This exercise calls for every line of the listing below that contains the word "title".
▶
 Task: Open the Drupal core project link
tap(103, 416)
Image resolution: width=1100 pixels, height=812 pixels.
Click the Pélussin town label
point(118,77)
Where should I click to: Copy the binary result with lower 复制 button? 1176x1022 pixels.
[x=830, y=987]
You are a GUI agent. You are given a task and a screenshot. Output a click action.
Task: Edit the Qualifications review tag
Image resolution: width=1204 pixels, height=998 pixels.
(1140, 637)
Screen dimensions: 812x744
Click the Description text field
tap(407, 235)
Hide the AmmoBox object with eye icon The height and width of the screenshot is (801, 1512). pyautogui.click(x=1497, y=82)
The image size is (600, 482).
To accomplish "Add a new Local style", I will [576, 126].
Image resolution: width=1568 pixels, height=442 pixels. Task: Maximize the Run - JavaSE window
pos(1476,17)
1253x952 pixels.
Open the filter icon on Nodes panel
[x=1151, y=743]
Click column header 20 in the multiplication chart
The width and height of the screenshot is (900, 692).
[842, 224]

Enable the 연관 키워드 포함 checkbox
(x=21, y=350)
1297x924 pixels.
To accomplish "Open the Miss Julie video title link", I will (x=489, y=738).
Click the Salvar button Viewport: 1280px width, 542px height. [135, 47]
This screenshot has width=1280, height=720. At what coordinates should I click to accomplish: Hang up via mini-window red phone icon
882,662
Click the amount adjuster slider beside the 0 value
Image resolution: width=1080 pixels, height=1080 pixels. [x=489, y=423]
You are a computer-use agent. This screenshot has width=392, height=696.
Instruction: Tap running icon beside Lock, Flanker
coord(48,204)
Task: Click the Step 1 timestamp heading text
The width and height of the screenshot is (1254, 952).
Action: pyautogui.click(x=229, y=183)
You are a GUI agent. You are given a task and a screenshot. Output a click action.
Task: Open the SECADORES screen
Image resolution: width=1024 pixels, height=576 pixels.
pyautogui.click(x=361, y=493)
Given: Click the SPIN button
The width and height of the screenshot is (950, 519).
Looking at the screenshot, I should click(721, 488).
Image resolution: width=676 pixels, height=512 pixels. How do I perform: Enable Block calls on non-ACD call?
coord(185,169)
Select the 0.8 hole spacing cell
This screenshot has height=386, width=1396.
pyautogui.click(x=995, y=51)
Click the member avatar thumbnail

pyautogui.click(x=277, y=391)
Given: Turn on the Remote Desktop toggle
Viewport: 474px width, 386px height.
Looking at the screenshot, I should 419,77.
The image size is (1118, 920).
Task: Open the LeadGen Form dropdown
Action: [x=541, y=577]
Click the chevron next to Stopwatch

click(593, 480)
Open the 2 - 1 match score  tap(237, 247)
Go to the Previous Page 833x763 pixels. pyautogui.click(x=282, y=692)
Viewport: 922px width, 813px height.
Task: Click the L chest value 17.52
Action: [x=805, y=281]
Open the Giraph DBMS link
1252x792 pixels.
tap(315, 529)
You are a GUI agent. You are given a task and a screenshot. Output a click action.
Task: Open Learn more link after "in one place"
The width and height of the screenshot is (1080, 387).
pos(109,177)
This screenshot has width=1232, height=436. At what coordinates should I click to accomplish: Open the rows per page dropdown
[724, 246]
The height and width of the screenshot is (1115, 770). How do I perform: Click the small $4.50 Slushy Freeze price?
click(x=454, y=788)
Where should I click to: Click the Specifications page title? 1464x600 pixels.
◀
• _ANSWER FOR THE TASK_
To accomplish "Open the Miss Julie video title link", I will (x=489, y=738).
Where should I click to: Click the Specifications page title? 1464x600 pixels.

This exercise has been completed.